- ARTICLE:
■ ■ ■ ■ ■

Nebraska Democrat on Defending Abortion in a Red State: ‘We’re Filibustering Every Bill’
State Sen. Megan Hunt—who's under investigation for having a trans kid—talked to Jezebel about what it's like to be a Democrat in a red state right now.
PoliticsOn Thursday, news that Nebraska Democrats narrowly defeated a six-week abortion ban came as a shock, as state after state—particularly in the Midwest and the South—passes bans in the aftermath of Roe v. Wade’s fall. After extensive, contentious debate among even anti-abortion lawmakers about whether its exceptions would sufficiently protect doctors who provide emergency care, the proposed six-week ban fell one vote short of getting the votes it needed to overcome the Democrats’ filibuster. That meant the bill could not be brought forth for a floor vote.
The six-week ban had seemed inevitable: Nebraska Gov. Jim Pillen (R) pledged to sign it. Republicans hold 32 of the legislature’s 49 seats; 33 votes are need to overcome a filibuster. Still, State Sen. Megan Hunt (D)—who’s led her caucus in fighting abortion restrictions in the red state—says that anyone shocked by the ban’s failure doesn’t know what’s been going on behind the scenes. She was happy to break it down for Jezebel.
“We decided early in the session, this first one after Roe, that every bill was an abortion bill,” Hunt said. “That means, we were going to fight on every single bill, use any influence we could get, to be able to change the ultimate vote on an abortion ban like this.” Hunt and her Democratic colleagues were filibustering, stalling, and otherwise increasing pressure to remind Republicans that the consequence of supporting an abortion ban would be total stagnation in the legislature. “It’s to the point that typically, we pass maybe 300 or 400 bills per session. In this session, we’re on track to pass 20, 25, because we’re filibustering every single bill.”
The culmination of this pressure campaign, Hunt said, was the six-week ban’s failure to draw the votes on Thursday.

■ ■ ■ ■ ■

- DATA:
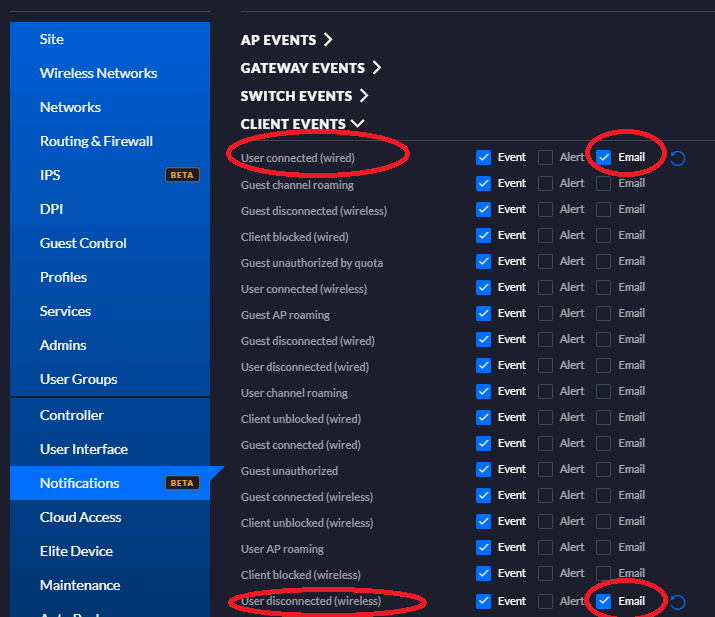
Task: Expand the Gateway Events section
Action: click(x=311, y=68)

■ ■ ■ ■ ■

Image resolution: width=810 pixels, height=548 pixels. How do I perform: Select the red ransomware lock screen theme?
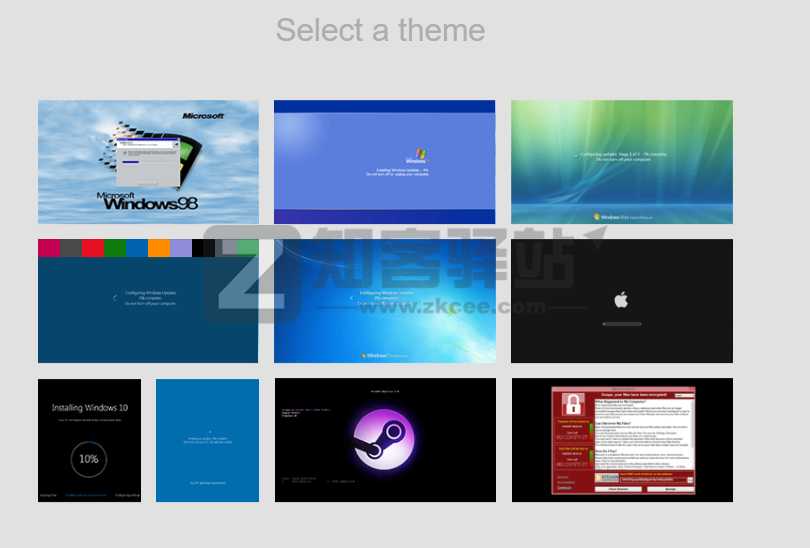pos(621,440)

■ ■ ■ ■ ■

- DIRECTIVES:
1. Why are Nebraska lawmakers on track to pass only 20 or 25 bills this session, according to the article on the Nebraska abortion ban? Answer in one to three sentences.
2. Pick up the article on the Nebraska abortion ban after its last sentence and write what comes next.

- ANSWERS FOR THIS EXERCISE:
1. Hunt and her fellow Democrats are filibustering every single bill, having decided early in the session that every bill was an abortion bill. They wanted to show Republicans that backing an abortion ban would bring the legislature to a standstill, which is why far fewer bills are passing than the usual 300 or 400.

2.
On the federal level, progressive Democrats have been pushing to end the filibuster in the Senate since winning a very narrow majority in 2021. They emphasize that this would open the door for codifying reproductive rights, for one, and President Biden voiced his support for this change after Roe fell last June. On the state level, Nebraska Democrats have shown the power that the filibuster affords those in the minority.
You don’t need to have financial backing, you don’t need to be on CNN or what-the-fuck-ever.
All this comes at a fairly busy moment for Hunt: As of Wednesday, she is under investigation by the state’s Accountability and Disclosure Commission for a supposed “conflict of interest” in her legislative advocacy for trans rights because she has a trans child. “This is from a complaint from a local attorney—literally just some guy,” Hunt said. She seemed unbothered by the investigation. “Being a loving parent is not a conflict of interest. But they can do whatever they want. They can take me to court if they want to, because it’s not a complaint I take seriously.”
Instead, she sees this sort of retaliation as a mere distraction, as anti-trans bills continue to work through the Nebraska legislature and the state is likely to see more proposed abortion bans, too. “So, the filibuster continues. We aren’t letting a single bill pass until abortion rights and trans rights are protected here,” she said. Last month, Hunt and her Democratic colleagues applied their strategy to fight a bill banning gender-affirming care for trans youth, but fell one vote short of successfully filibustering it; the bill advanced to another round of debate, PBS reports.
Hunt emphasized that she and her colleagues achieved Thursday’s reproductive justice win with little national attention and “without a penny of support” from Democratic leadership and top party fundraisers like Emily’s List. “We’re out here scrapping, fighting, winning, and it should be a lesson to everybody that you don’t need to be noticed to do the right thing. You don’t need to have financial backing, you don’t need to be on CNN or what-the-fuck-ever. In Nebraska, we’re fighting and winning,” she said.
Still, Hunt notes Nebraska Democrats can’t necessarily offer a playbook to legislatures in other red states. Nebraska’s legislature, she says, has a unique nonpartisan, unicameral legislature without party leadership, and the state has “a proud history of independence and libertarian values” that innately contradict abortion bans. (Speaking of libertarianism, one Nebraska Republican went as far as arguing in favor of the abortion ban because the resulting forced births would boost the labor force.)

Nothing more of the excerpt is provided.